Maternal multivitamins; vaccine retraction; simultaneous schizophrenia and more

Taking prenatal multivitamins may reduce the risk of having a child who has autism with intellectual disability, another vaccine-autism link study is being retracted, and schizophrenia sometimes accompanies autism.

By Emily Willingham
13 October 2017 | 4 min read
This article is more than five years old.
Neuroscience—and science in general—is constantly evolving, so older articles may contain information or theories that have been reevaluated since their original publication date.
  • An analysis of data from a Swedish medical registry reveals a reduced risk for autism with intellectual disability in children born to women who took prenatal multivitamins. The addition of iron or folic acid does not consistently affect the association, according to the study, published 4 October in the British Medical Journal.
  • Autism diagnosis rates are lower among children from low-income neighborhoods where relatively few adults have college degrees. And this pattern has persisted through years of increasing autism prevalence, according to findings published 11 October in the American Journal of Public Health.From 2002 to 2010, the prevalence of autism in the United States more than doubled from 6.6 to 14.7 cases for every 1,000 children, the researchers reported. In that time, diagnoses among children from high-income families consistently outpaced those among children from low-income families. Socioeconomic status was not a factor in the prevalence of autism with intellectual disability.
  • A paper reporting a link between aluminum-containing additives in vaccines and “autism in mice” is being retracted. A number of commenters on the post-peer-review site PubPeer pointed out several issues with the paper, which was published 5 September in the Journal of Inorganic Biochemistry. The comments included accusations of image duplication and results manipulation, Retraction Watch reported 9 October.Journal editor John Dawson told Retraction Watch that the researchers agreed with the decision to retract the paper. It’s the second retraction for two of the authors.
  • Young children with autism and an intelligence quotient (IQ) between 70 and 84 may show changes in IQ during elementary school. Among 30 children who were tested at about age 5 and again at about age 10, IQ scores shifted to below 70 in six children andx above 84 in seven others. The results were published 4 October in Neuropsychiatric Disease and Treatment.
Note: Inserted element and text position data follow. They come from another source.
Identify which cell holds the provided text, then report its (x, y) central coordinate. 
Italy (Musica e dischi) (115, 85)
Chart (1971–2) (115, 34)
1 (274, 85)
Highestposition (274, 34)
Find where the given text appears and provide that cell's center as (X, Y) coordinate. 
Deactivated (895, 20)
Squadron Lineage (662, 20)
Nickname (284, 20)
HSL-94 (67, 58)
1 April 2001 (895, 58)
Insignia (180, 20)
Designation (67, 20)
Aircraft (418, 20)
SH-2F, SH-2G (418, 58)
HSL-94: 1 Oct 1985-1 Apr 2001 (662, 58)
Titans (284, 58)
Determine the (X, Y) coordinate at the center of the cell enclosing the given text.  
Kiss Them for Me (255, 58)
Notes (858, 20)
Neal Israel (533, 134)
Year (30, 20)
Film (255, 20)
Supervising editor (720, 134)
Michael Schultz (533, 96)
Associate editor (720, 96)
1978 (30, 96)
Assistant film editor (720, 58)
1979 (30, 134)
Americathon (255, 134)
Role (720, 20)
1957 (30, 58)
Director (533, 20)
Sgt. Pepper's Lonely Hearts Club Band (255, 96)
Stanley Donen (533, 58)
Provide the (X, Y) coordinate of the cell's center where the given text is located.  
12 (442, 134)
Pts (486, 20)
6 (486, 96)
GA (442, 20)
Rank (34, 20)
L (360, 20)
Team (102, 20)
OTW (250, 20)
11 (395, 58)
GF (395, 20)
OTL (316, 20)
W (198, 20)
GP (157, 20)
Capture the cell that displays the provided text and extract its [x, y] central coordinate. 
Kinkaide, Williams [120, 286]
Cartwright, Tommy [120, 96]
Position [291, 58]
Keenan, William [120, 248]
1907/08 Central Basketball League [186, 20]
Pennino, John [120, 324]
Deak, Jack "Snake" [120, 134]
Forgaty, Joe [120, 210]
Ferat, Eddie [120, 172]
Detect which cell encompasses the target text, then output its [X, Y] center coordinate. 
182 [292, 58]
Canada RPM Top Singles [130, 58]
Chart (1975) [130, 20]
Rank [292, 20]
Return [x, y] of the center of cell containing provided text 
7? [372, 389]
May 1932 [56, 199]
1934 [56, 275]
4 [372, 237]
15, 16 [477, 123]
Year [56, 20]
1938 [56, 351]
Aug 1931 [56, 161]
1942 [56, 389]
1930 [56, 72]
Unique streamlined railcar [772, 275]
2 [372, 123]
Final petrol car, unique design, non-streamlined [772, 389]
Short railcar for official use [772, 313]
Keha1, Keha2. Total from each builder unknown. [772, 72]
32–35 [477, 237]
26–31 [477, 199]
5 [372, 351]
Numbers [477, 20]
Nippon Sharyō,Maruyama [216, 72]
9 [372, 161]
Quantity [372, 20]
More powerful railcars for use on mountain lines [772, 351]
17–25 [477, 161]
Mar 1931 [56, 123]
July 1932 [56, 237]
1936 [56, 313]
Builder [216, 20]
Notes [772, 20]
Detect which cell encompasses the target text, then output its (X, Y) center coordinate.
  • The cannabis-derived compound cannabidiol diminishes social-interaction difficulties and calms neural signaling in a mouse model of a rare seizure disorder known as Dravet syndrome, according to findings published 26 September in the Proceedings of the National Academy of Sciences. About 25 percent of children with Dravet syndrome have autism. In clinical trials, cannabidiol eased the intense, frequent seizures that characterize the syndrome.
  • Clinicians and researchers tend to treat autism and schizophrenia as mutually exclusive diagnoses, but the two conditions can co-occur. About 6 percent of people with autism will also meet diagnostic criteria for schizophrenia, according to the results of a meta-analysis published 4 October in the Journal of Autism and Developmental Disorders.
  • Three big organizations fund all but 1 percent of autism-related biomedical research, according to John Rodakis, founder of the N of One: Autism Research Foundation. Diversifying funding sources is critical for a broader perspective on potential therapies, Rodakis argues in a 28 September Wall Street Journal op-ed. One solution he suggests is the “venture-capital model” of seeding higher-risk, unconventional endeavors in the hope of big payoffs.For example, Rodakis writes that his nonprofit helped fund an ‘outside-the-box’ study of the effects of suramin — an old-school drug used for African sleeping sickness — on autism features. The small study of 10 boys with autism showed modest improvements with drug treatment, but its results are preliminary.
  • Working with Sumita Majumdar, a writer on the spectrum, The Guardian has produced a virtual-reality film that offers a first-person experience of having autism. “The Party,” released 7 October, takes viewers into the perspective of a teenage girl on the spectrum as she navigates a surprise party. Viewers can watch regular video on YouTube or use The Guardian’s virtual-reality app for an immersion experience.
  • Employment difficulties for people with autism may be easing, in part because of heightened awareness of their strengths, The Guardian reported 9 October. Businesses are increasingly alert to autism-related productivity benefits, such as attention to detail, in part because of high-profile books and television series that focus on the condition. But social hurdles at work still loom for those on the spectrum, the newspaper reported.
  • Happy 40th anniversary, DNA sequencing! On 11 October, Nature published a look back at four decades of technological advancement and mind-boggling biomedical breakthroughs that trace to decoding our code. The progress of 40 years of science began with Frederick Sanger and his co-authors, who described the first sequencing of viral DNA in 1977.
  • Gordon Fishell, formerly director of the Smilow Neuroscience Program at New York University, has stepped into a joint appointment in the neurobiology department at Harvard University and the Stanley Center at the Broad Institute in Cambridge, Massachusetts.